Há projetos que assustam até quem já esteve em todos os tipos de set. Matt Damon, com décadas de carreira e filmes de grande porte no currículo, não escondeu a surpresa — quase incredulidade — ao se deparar com o roteiro de A Odisseia, o aguardado novo longa de Christopher Nolan. Segundo o próprio ator, a leitura do script gerou uma dúvida sincera: como, afinal, algo desse tamanho seria transformado em realidade?
A confissão diz muito sobre o nível de ambição da produção. Nolan não é exatamente conhecido pela modéstia em suas escolhas — de Interestelar a Oppenheimer, o diretor britânico sempre empurrou os limites do que o cinema pode oferecer. Mas A Odisseia parece operar em uma escala diferente até para os seus padrões. O projeto marca a primeira vez que um longa-metragem será gravado integralmente em câmeras IMAX, o que representa tanto uma revolução técnica quanto uma aposta colossal de produção.
Baseada no poema épico de Homero, a história acompanha as aventuras de Odisseu em seu longo retorno após a Guerra de Troia — um material que já foi adaptado inúmeras vezes ao longo da história, mas que nas mãos de Nolan ganha a promessa de uma leitura visual e narrativa sem precedentes. A escolha pelo IMAX completo não é apenas estética: é uma declaração de que esse épico foi concebido para ser vivido nas telas maiores possíveis, com uma imersão que poucos filmes já tentaram alcançar.

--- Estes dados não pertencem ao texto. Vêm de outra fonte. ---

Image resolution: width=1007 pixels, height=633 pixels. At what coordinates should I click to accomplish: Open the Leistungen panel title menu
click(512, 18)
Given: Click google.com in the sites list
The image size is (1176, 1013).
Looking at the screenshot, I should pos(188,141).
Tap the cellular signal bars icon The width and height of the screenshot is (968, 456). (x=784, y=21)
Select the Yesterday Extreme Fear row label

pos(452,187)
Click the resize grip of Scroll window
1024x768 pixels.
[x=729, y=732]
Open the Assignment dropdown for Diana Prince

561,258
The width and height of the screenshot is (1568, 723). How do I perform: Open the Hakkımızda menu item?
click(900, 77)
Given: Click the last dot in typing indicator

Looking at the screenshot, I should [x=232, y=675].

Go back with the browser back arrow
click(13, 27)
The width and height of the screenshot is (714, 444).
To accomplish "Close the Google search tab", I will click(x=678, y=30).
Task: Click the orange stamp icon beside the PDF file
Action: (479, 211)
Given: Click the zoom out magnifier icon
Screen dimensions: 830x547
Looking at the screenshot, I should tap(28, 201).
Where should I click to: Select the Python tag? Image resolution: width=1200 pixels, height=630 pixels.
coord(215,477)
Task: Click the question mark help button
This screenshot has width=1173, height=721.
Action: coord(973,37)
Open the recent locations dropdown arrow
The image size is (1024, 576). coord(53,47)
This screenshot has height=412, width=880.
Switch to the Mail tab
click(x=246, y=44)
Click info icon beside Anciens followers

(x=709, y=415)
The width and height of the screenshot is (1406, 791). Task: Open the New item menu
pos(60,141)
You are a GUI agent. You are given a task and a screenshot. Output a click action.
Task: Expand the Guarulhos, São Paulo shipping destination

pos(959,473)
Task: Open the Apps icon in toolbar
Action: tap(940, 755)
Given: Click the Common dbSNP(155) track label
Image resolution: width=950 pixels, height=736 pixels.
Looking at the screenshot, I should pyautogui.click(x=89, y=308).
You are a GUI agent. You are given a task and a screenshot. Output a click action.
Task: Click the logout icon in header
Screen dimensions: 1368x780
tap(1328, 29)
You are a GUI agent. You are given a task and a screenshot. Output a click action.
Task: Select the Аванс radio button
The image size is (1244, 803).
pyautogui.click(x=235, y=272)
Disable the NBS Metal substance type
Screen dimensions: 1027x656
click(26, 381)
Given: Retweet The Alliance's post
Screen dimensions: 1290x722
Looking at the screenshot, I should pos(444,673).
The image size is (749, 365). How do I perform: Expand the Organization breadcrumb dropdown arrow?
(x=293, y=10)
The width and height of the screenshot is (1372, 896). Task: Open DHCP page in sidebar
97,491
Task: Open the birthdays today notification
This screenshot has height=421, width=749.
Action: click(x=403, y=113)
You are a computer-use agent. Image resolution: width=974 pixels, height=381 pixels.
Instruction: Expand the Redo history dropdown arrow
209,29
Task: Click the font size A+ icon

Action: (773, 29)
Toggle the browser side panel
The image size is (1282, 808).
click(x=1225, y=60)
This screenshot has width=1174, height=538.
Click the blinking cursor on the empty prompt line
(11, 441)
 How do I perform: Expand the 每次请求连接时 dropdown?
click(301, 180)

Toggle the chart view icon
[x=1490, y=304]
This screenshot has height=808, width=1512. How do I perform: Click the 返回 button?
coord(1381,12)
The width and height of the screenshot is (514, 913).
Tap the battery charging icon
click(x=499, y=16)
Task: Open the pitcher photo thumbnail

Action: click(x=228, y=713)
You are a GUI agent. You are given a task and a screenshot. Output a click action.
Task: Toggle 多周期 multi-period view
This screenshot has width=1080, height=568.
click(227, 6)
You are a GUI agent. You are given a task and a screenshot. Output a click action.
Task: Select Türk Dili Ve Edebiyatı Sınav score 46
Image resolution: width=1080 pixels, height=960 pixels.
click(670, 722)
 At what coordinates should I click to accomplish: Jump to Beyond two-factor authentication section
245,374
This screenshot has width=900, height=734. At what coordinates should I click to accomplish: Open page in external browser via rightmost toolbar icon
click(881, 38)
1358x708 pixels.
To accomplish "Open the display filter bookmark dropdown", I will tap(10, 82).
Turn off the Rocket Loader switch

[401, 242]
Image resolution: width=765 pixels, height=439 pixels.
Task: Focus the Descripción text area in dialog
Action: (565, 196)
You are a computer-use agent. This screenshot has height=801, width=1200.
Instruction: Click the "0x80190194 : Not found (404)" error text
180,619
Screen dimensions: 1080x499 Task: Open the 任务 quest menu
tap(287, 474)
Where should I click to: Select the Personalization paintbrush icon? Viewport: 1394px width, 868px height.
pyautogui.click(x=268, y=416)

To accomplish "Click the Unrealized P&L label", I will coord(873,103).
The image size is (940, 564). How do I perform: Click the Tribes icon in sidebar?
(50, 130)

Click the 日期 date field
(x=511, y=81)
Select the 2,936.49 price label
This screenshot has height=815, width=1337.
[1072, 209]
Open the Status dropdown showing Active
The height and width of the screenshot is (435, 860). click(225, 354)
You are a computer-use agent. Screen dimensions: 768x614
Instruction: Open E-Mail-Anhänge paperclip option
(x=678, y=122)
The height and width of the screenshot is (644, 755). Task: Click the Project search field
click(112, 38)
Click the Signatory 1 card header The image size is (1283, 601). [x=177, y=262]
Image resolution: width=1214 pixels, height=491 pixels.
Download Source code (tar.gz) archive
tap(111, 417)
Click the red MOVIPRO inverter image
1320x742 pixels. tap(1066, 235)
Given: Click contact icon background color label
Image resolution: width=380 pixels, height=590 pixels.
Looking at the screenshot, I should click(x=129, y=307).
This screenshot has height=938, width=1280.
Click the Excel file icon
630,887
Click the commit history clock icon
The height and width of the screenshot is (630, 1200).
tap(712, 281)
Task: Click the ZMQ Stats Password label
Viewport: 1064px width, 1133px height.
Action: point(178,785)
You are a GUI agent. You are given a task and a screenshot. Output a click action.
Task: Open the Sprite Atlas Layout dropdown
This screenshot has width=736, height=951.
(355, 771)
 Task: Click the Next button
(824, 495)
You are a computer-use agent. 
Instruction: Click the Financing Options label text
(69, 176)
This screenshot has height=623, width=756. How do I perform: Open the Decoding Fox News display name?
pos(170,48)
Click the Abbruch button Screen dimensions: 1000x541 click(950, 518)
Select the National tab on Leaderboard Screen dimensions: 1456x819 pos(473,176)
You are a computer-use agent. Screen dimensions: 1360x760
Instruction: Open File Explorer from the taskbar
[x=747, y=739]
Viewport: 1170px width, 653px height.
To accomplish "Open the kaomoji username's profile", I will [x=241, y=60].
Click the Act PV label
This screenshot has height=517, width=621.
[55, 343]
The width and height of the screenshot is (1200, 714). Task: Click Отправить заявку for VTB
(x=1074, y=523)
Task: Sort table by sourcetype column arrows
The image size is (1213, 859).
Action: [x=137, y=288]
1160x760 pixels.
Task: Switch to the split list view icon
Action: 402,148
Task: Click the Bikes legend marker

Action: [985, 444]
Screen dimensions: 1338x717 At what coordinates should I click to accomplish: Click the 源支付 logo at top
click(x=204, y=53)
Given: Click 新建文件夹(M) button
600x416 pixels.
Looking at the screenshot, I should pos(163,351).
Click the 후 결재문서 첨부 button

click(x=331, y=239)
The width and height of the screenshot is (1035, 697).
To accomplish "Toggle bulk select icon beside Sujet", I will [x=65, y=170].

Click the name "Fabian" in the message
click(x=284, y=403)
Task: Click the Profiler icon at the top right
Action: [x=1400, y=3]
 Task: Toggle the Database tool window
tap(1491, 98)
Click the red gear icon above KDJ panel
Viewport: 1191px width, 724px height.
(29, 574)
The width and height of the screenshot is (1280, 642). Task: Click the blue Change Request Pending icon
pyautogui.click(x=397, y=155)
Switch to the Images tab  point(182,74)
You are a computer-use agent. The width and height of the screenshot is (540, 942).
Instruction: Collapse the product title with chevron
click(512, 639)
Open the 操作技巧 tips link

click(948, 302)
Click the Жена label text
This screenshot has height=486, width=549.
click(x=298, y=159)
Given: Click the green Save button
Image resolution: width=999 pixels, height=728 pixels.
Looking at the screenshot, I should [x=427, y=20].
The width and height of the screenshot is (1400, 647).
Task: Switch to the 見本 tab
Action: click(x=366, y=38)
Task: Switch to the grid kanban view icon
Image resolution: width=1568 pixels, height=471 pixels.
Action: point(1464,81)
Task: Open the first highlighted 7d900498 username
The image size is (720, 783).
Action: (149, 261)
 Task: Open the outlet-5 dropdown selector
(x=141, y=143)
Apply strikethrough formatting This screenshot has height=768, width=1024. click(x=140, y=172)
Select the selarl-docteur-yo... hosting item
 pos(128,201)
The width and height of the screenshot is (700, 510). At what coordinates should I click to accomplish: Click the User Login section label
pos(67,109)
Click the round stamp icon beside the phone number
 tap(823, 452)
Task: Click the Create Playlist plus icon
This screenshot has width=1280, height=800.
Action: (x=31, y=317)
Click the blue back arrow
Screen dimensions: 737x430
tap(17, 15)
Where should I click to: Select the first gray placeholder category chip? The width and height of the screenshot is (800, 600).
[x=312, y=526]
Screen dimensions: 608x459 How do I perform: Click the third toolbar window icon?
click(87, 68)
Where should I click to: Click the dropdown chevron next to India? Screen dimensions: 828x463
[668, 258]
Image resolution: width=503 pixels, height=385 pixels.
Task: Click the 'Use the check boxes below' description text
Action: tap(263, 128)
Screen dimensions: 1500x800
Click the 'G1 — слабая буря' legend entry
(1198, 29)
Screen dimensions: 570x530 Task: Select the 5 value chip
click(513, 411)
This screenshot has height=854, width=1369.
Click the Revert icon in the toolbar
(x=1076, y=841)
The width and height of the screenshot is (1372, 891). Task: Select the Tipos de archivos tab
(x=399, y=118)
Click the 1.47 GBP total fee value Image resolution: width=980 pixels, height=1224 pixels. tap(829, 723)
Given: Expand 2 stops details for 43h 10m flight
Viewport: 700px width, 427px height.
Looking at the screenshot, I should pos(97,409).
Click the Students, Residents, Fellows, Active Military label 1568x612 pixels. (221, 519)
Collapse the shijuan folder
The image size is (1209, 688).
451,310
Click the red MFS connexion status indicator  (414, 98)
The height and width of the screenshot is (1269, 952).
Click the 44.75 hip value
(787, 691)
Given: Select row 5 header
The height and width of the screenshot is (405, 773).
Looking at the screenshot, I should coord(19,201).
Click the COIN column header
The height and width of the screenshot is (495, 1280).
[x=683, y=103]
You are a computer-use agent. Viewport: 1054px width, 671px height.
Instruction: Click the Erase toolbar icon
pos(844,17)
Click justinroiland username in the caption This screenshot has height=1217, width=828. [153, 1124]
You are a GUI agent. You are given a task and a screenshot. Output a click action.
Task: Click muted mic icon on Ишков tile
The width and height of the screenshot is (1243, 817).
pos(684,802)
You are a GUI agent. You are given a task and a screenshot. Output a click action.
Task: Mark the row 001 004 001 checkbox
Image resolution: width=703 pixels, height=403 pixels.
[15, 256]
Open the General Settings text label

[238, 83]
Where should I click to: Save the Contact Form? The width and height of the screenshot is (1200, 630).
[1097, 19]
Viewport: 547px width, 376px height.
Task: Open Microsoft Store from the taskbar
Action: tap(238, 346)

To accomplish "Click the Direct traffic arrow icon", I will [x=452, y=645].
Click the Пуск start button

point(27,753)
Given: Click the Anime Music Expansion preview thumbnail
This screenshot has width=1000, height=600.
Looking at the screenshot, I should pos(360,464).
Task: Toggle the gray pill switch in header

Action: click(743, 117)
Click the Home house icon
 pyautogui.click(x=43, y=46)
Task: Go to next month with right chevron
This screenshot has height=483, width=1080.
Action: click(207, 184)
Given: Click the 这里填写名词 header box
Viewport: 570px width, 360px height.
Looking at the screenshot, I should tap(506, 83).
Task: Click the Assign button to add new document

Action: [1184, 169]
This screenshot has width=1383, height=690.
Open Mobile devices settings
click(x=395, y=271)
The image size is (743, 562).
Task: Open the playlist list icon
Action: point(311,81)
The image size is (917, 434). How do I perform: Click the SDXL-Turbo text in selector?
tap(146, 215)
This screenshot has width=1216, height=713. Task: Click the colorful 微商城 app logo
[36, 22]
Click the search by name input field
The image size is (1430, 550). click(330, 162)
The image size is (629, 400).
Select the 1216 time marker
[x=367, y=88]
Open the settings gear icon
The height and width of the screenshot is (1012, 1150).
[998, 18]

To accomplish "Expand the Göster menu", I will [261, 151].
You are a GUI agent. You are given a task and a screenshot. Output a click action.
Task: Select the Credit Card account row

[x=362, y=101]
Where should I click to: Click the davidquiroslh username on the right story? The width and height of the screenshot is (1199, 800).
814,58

Para Damon, a experiência de fazer parte de um elenco desse porte — ainda cercado de mistério em relação a outros nomes confirmados — parece combinar a euforia com o peso da responsabilidade. A dúvida inicial que ele expressou sobre a viabilidade do projeto não soou como falta de confiança no diretor, mas como o reconhecimento genuíno de que estão diante de algo fora do comum. E talvez seja exatamente essa tensão entre o impossível e o realizável que faça de A Odisseia um dos títulos mais esperados do cinema nos próximos anos.